La independencia del dominio español no nos puso a salvo de la demencia. El general Antonio López de Santana, que fue tres veces dictador de México, hizo enterrar con funerales magníficos la pierna derecha que había perdido en la llamada Guerra de los Pasteles. El general García Moreno gobernó al Ecuador durante 16 años como un monarca absoluto, y su cadáver fue velado con su uniforme de gala y su coraza de condecoraciones sentado en la silla presidencial. El general Maximiliano Hernández Martínez, el déspota teósofo de El Salvador que hizo exterminar en una matanza bárbara a 30 mil campesinos, había inventado un péndulo para averiguar si los alimentos estaban envenenados, e hizo cubrir con papel rojo el alumbrado público para combatir una epidemia de escarlatina. El monumento al general Francisco Morazán, erigido en la plaza mayor de Tegucigalpa, es en realidad una estatua del mariscal Ney comprada en París en un depósito de esculturas usadas.


Hace once años, uno de los poetas insignes de nuestro tiempo, el chileno Pablo Neruda, iluminó este ámbito con su palabra. En las buenas conciencias de Europa, y a veces también en las malas, han irrumpido desde entonces con más ímpetus que nunca las noticias fantasmales de la América Latina, esa patria inmensa de hombres alucinados y mujeres históricas, cuya terquedad sin fin se confunde con la leyenda. No hemos tenido un instante de sosiego. Un presidente prometeico atrincherado en su palacio en llamas murió peleando solo contra todo un ejército, y dos desastres aéreos sospechosos y nunca esclarecidos segaron la vida de otro de corazón generoso, y la de un militar demócrata que había restaurado la dignidad de su pueblo. En este lapso ha habido 5 guerras y 17 golpes de estado, y surgió un dictador luciferino que en el nombre de Dios lleva a cabo el primer etnocidio de América Latina en nuestro tiempo. Mientras tanto 20 millones de niños latinoamericanos morían antes de cumplir dos años, que son más de cuantos han nacido en Europa occidental desde 1970. Los desaparecidos por motivos de la represión son casi los 120 mil, que es como si hoy no se supiera dónde están todos los habitantes de la ciudad de Upsala. Numerosas mujeres arrestadas encintas dieron a luz en cárceles argentinas, pero aún se ignora el paradero y la identidad de sus hijos, que fueron dados en adopción clandestina o internados en orfanatos por las autoridades militares. Por no querer que las cosas siguieran así han muerto cerca de 200 mil mujeres y hombres en todo el continente, y más de 100 mil perecieron en tres pequeños y voluntariosos países de la América Central, Nicaragua, El Salvador y Guatemala. Si esto fuera en los Estados Unidos, la cifra proporcional sería de un millón 600 mil muertes violentas en cuatro años.

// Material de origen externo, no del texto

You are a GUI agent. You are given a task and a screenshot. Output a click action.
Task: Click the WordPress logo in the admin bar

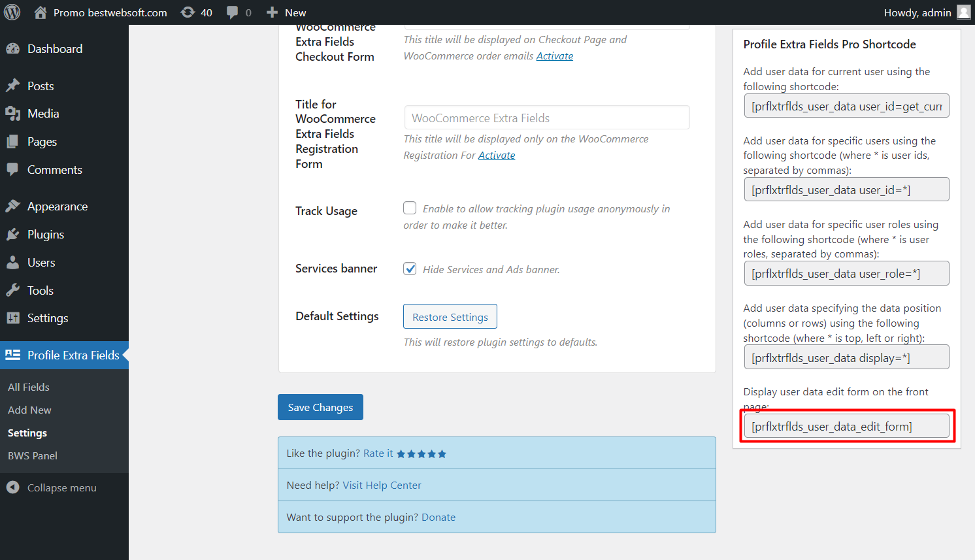point(12,12)
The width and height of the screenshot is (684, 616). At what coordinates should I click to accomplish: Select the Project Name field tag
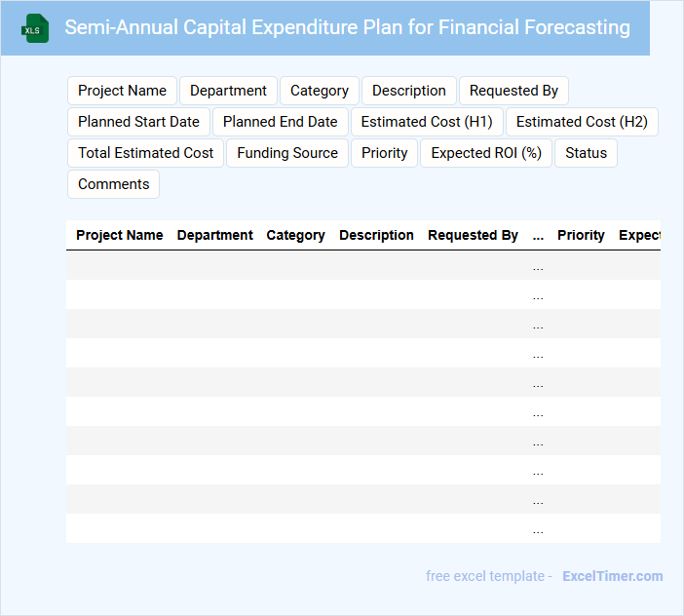[122, 91]
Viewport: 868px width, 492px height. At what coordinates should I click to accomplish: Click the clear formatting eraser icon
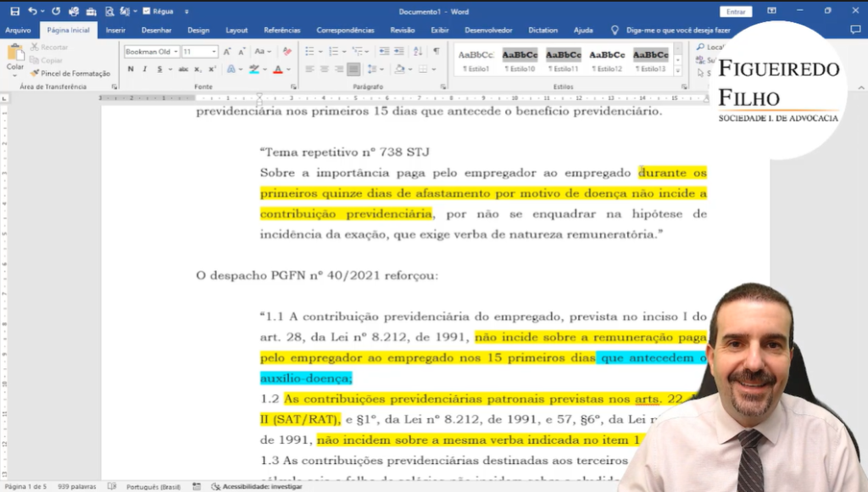pos(287,52)
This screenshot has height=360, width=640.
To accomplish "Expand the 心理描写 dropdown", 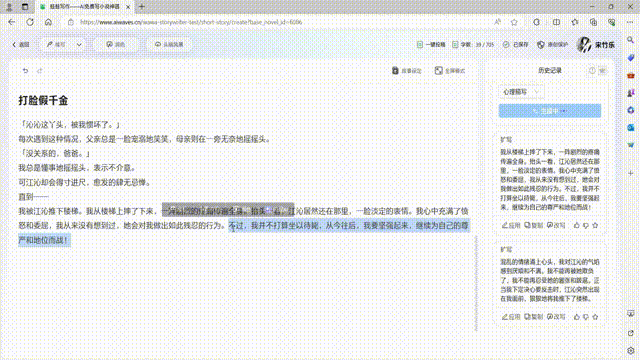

De Chile, país de tradiciones hospitalarias, ha huido un millón de personas: el 10 por ciento de su población. El Uruguay, una nación minúscula de dos y medio millones de habitantes que se consideraba como el país más civilizado del continente, ha perdido en el destierro a uno de cada cinco ciudadanos. La guerra civil en El Salvador ha causado desde 1979 casi un refugiado cada 20 minutos. El país que se pudiera hacer con todos los exiliados y emigrados forzosos de América latina, tendría una población más numerosa que Noruega.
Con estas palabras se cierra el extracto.